SAN FRANCISCO, CA—Treatment with second-generation drug-eluting stents (DES) is associated with decreased target lesion failure compared with bare metal stents (BMS) in patients with acute myocardial infarction (AMI), a study reported at ACC.13, the American College of Cardiology’s 62nd Annual Scientific Session.
Noting that few studies have compared the efficacy and safety of the two types of stents, Sungmin Lim, MD, from the Catholic Medical Center, Catholic University of Korea, Seoul, Korea, and colleagues analyzed 1,267 consecutive patients who underwent percutaneous coronary intervention (PCI) using BMS or second-generation DES in the COREA-AMI (COnvergent REgistry Catholic and ChonnAm University for AMI) study.
Patients were enrolled from January 2004–December 2009. Cardiac death, non-fatal myocardial infarction (MI), target lesion revascularization, and target lesion failure—which included cardiac death, non-fatal MI, or target lesion revascularization—were compared by type of stent.
A total of 384 patients were treated with BMS and 883 patients were treated with second-generation DES. Median follow-up duration was 29 months.
Patients in the second-generation DES group were significantly older (65.6 vs. 62.0 years; P<0.001).
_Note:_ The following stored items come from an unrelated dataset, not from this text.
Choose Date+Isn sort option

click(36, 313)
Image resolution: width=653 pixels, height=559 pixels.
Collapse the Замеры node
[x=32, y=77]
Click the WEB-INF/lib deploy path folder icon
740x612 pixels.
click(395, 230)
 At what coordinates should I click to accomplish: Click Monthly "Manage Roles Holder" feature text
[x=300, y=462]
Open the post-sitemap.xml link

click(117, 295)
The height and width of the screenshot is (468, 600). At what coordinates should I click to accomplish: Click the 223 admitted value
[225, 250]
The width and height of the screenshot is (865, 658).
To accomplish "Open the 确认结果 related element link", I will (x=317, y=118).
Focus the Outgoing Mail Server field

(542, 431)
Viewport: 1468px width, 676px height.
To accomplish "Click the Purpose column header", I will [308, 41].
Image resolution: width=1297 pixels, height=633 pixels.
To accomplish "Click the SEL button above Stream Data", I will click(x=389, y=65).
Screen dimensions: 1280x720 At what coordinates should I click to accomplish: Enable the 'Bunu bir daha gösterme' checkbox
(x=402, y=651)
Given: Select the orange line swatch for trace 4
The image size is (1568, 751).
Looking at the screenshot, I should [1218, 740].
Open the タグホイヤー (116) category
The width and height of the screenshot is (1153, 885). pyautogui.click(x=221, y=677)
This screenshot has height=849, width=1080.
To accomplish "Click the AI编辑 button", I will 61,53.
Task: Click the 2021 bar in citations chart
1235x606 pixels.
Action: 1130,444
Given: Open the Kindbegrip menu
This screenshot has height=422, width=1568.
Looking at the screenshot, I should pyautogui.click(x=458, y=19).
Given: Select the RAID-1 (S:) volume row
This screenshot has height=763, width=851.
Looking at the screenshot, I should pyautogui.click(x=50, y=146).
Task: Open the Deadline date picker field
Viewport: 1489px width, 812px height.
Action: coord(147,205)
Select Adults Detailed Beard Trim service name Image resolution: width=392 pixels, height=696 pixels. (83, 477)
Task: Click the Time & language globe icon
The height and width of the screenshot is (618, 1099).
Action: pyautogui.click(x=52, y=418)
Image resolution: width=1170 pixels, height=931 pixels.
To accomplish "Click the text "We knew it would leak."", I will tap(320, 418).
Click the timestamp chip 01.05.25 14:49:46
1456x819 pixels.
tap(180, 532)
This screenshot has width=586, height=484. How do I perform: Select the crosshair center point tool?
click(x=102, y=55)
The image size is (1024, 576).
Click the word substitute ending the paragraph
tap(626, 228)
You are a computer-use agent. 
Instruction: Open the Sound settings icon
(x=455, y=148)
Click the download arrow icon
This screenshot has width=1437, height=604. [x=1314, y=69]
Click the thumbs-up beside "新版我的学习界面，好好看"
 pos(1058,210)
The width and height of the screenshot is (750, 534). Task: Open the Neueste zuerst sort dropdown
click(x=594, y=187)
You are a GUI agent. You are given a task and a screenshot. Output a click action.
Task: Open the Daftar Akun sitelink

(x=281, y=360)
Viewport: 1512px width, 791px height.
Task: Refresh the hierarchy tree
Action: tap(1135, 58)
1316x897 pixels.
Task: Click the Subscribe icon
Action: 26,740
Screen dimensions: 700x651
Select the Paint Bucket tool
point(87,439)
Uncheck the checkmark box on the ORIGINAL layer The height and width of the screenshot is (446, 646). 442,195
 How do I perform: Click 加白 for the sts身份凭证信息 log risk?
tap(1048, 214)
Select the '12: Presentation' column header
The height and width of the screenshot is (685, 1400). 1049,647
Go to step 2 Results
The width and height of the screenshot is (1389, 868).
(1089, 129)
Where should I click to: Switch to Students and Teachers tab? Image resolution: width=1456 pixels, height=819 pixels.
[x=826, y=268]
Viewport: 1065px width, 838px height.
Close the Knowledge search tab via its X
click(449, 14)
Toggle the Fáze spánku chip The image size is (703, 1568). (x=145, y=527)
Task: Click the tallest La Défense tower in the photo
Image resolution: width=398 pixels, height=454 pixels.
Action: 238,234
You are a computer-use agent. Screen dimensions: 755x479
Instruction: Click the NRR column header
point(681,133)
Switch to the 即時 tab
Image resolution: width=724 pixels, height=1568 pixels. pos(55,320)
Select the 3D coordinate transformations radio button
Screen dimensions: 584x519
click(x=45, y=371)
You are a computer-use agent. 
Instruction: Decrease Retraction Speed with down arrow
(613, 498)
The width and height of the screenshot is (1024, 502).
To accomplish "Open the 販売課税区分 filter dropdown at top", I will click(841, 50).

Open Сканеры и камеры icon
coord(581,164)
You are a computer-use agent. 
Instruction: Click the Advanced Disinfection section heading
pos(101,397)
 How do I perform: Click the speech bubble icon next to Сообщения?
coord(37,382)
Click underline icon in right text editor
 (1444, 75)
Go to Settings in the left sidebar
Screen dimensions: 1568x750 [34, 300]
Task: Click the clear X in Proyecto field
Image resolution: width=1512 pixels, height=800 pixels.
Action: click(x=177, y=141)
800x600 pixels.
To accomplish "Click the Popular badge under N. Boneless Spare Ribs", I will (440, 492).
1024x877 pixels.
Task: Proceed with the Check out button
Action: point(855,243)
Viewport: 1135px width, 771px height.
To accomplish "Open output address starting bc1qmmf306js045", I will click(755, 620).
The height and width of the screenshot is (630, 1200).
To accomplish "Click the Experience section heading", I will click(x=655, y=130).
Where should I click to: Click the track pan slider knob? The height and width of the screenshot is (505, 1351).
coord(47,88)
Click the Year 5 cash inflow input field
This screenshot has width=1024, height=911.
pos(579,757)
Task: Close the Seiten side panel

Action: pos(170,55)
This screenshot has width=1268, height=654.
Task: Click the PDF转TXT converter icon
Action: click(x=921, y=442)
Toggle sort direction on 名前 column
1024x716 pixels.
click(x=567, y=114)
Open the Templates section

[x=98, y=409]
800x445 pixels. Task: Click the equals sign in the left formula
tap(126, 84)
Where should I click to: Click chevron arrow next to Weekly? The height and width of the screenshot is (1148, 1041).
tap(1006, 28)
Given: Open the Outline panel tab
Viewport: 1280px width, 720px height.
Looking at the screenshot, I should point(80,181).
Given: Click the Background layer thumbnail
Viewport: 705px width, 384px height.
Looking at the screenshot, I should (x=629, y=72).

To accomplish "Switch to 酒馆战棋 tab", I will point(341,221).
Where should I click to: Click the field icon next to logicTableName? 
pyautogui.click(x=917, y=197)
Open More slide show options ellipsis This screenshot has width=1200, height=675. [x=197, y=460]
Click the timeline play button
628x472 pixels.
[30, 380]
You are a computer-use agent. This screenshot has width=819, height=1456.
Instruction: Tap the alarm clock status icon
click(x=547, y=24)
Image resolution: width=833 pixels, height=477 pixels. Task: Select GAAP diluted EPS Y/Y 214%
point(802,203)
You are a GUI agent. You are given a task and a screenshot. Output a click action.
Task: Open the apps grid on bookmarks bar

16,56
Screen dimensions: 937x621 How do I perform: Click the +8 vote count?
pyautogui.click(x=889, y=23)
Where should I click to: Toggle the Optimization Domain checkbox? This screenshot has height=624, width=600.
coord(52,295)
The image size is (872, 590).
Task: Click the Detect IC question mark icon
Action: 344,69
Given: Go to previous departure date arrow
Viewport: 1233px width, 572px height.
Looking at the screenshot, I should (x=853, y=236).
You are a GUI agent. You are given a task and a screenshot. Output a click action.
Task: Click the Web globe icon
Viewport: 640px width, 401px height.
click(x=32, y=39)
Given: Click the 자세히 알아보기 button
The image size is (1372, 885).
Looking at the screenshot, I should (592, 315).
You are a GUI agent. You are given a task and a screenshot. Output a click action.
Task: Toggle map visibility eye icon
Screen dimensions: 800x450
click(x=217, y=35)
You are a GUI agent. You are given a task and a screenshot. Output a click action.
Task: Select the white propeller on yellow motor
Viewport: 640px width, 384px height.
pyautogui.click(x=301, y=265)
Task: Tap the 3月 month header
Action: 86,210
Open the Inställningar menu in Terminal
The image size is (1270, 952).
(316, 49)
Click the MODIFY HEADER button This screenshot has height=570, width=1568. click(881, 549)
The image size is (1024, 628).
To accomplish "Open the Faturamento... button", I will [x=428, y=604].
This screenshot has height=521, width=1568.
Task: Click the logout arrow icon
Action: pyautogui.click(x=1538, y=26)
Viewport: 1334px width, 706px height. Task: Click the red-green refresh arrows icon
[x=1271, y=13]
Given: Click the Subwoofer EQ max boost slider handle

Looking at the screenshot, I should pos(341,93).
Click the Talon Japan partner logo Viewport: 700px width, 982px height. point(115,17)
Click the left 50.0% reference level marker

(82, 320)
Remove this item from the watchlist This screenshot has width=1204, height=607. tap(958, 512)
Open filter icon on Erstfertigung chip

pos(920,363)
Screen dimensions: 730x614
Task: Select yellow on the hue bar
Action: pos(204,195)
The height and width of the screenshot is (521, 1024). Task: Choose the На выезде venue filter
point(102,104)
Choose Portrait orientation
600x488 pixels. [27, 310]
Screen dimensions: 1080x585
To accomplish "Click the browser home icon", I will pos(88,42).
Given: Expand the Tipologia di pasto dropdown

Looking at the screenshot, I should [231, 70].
In addition, significantly fewer patients in the DES group were male (63.5% vs. 73.5%; P=0.001) and had fewer stents (1.04 vs. 1.27; P<0.001).
The rate of cardiac death (18.5% vs. 8.4%, P<0.001), non-fatal MI (3.4% vs. 1.2%, P=0.01), target lesion revascularization (11.2% vs. 4.2%, P<0.001), and target lesion failure (30.3% vs. 13.8%, P<0.001) were higher in the BMS treatment group.
In a multivariate Cox hazard regression model, of the predictors of target lesion failure—second-generation DES, age, hypertension, current smoking, chronic kidney disease, Killip classification, and left ventricle ejection fraction—only second-generation DES independently reduced target lesion failure (HR 0.642 [0.481–0.857]; P=0.003.